A NED’s role is to focus on board matters, staying away from the day-to-day running of the company and as such providing an impartial view. They provide independent oversight and should constructively challenge the executive directors of the company on high-level issues such as formulation of strategy, performance against goals and adequacy of resources.
Although the situation is changing, other than for JSCs, the concept of non-executive directors is not as developed in the UAE as it is in countries such as the UK where almost 30% of all NEDs have a background in finance, mostly as CFOs.
A NED who has been a CFO is likely to have had experience as an executive director and will be very familiar with the role of a non-executive director. They know how to be good board members because they’ve already been good board members themselves. They have a good understanding of all the constituent parts of a business and a solid understanding of how the finance function impacts business performance.
Ex-CFOs are used to acting as a sounding board to chief executives and to challenging their assertions. They can draw on this experience in their NED role and utilise their specialist knowledge and a wide-ranging general business knowledge to act as counsel to executive directors on key business issues before they are raised at board meetings.
They can also bring additional credibility to an organisation through their personal qualities, profile, network, qualifications and experience to increase the business’s attractiveness to investors, lenders, customers etc.
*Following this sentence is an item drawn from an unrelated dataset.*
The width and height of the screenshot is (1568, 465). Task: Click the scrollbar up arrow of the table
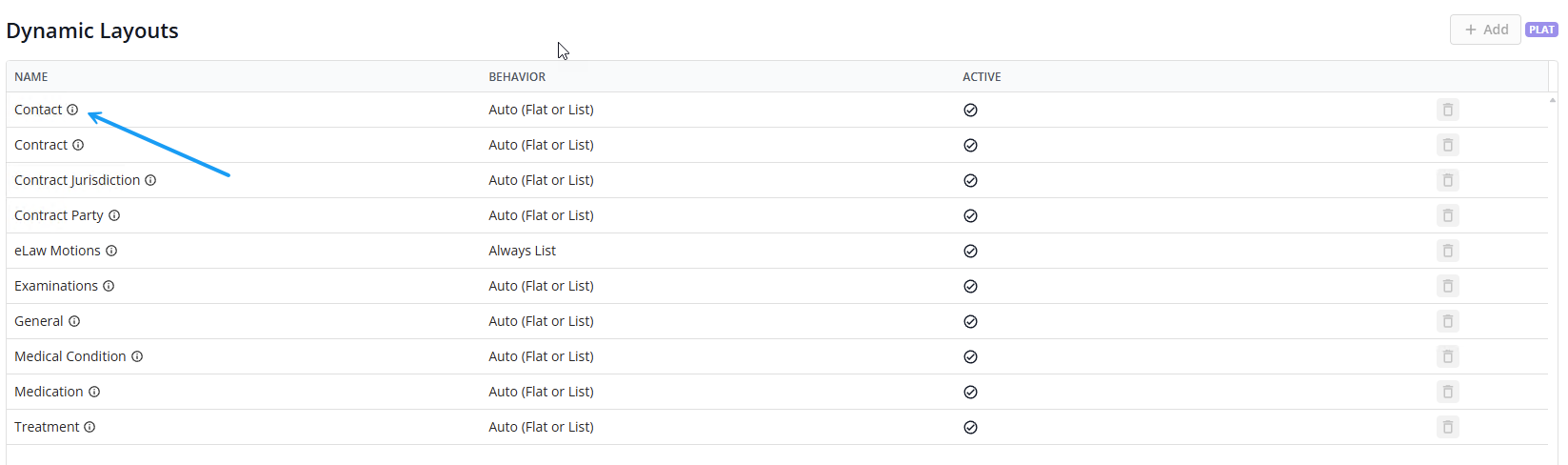tap(1553, 99)
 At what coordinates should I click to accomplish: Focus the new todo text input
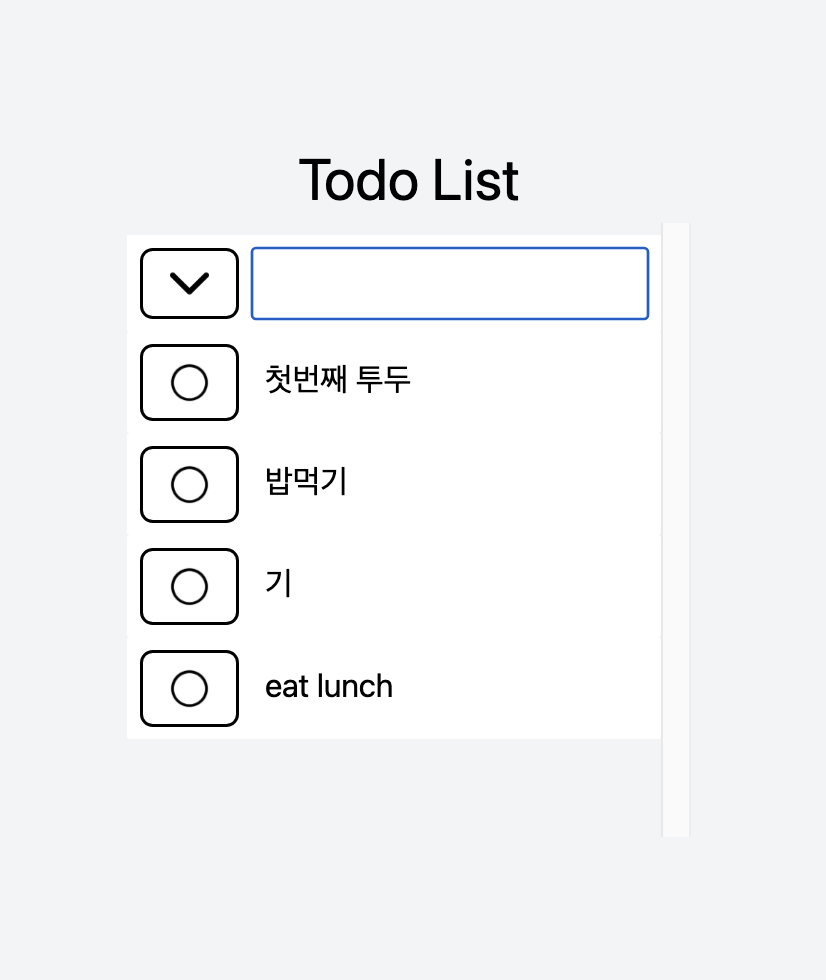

They give confidence to existing and potential stakeholders that the company has access at all times to the independent advice it needs from seasoned businesspeople who draw on an extensive breadth and depth of experience.
They may Chair an Audit Committee, if one is constituted, and provide oversight and advice with regard to issues such as:
- the financial reporting process,
- budgeting and planning,
- organisational risk
- the company’s finance function,
- the audit process,
- the company’s system of internal controls
- compliance with laws and regulations.